Chile enfrenta una de las peores crisis de incendios forestales de los últimos años, con un impacto humano, ambiental y económico que sigue en expansión. Lo que comenzó como múltiples focos aislados se ha convertido en un cataclismo que ya ha dejado decenas de muertos, miles de evacuados y decenas de miles de hectáreas calcinadas. Las autoridades han declarado estado de catástrofe, mientras comunidades enteras luchan entre brasas y humo.
Los incendios comenzaron a arder con especial virulencia en las regiones de Biobío y Ñuble, en el centro‑sur de Chile, donde las condiciones meteorológicas —temperaturas extremas, vientos fuertes y sequía persistente— han alimentado el avance de las llamas.
Las cifras oficiales más recientes sitúan el número de víctimas mortales en al menos 20 personas, en su mayoría en la región del Biobío, y más de 50 000 residentes han tenido que abandonar sus hogares ante la amenaza del fuego y las columnas de humo.
Más de 38 000 hectáreas han sido consumidas por los incendios —equivalente a vastas extensiones de bosque, campos y áreas periurbanas—, y las autoridades estiman que aún hay decenas de focos activos.
Se contabilizan cientos de casas afectadas, con al menos 590 viviendas destruidas y muchas más en evaluación por daños severos.
El presidente Gabriel Boric declaró estado de catástrofe en las regiones más afectadas —Biobío y Ñuble— el pasado 18 de enero, activando recursos estatales completos para combatir y contener los incendios.
Este decreto permite desplegar mayores fuerzas de emergencia, coordinación con las Fuerzas Armadas y la asignación de recursos adicionales para logística, evacuación y atención de damnificados. Sin embargo, las condiciones meteorológicas adversas —altas temperaturas que superan los 35–38 °C y vientos secos— siguen complicando las labores de control de los focos.
La tragedia no es solo estadística. Comunidades como Penco, Lirquén y Punta de Parra han visto gran parte de sus territorios consumidos por el fuego, dejando a familias sin hogar y un paisaje de destrucción que tardará años en regenerarse.
Además, la calidad del aire se ha deteriorado gravemente en ciudades vecinas, afectando la salud de habitantes vulnerables, y las evacuaciones masivas han tensionado la capacidad de albergues y servicios de emergencia.
Los expertos señalan que esta ola de incendios se enmarca en un patrón climático extremo: sequías prolongadas y olas de calor han debilitado los ecosistemas, haciéndolos más susceptibles al fuego, mientras que fuertes vientos han acelerado la propagación de las llamas.

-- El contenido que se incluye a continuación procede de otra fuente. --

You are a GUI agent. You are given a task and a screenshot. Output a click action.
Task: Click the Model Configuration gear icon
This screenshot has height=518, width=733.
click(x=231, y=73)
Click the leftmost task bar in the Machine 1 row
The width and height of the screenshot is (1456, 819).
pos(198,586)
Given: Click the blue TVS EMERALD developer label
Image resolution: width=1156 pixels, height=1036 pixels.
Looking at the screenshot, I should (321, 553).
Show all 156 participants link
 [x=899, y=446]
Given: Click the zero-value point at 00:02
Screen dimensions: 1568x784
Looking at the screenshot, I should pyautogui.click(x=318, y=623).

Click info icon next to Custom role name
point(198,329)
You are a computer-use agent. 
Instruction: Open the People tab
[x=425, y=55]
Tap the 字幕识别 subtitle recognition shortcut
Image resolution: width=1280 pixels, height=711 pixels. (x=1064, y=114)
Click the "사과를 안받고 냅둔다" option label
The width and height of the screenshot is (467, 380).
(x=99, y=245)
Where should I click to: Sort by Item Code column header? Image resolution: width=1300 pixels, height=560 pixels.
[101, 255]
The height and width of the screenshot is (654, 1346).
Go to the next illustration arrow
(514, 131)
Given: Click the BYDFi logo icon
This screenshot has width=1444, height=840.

Si bien en muchos casos los incendios pueden originarse por accidentes o negligencias humanas, la combinación de sequía, altas temperaturas y condiciones ambientales extremas intensifica la gravedad de cada foco y limita la capacidad de respuesta de brigadas y bomberos.
Mientras los equipos de emergencia continúan luchando contra las llamas y las temperaturas vuelven a subir, Chile se enfrenta no solo a la tarea de apagar incendios, sino a la necesidad de repensar su relación con el clima y el territorio ante un futuro que promete condiciones cada vez más extremas.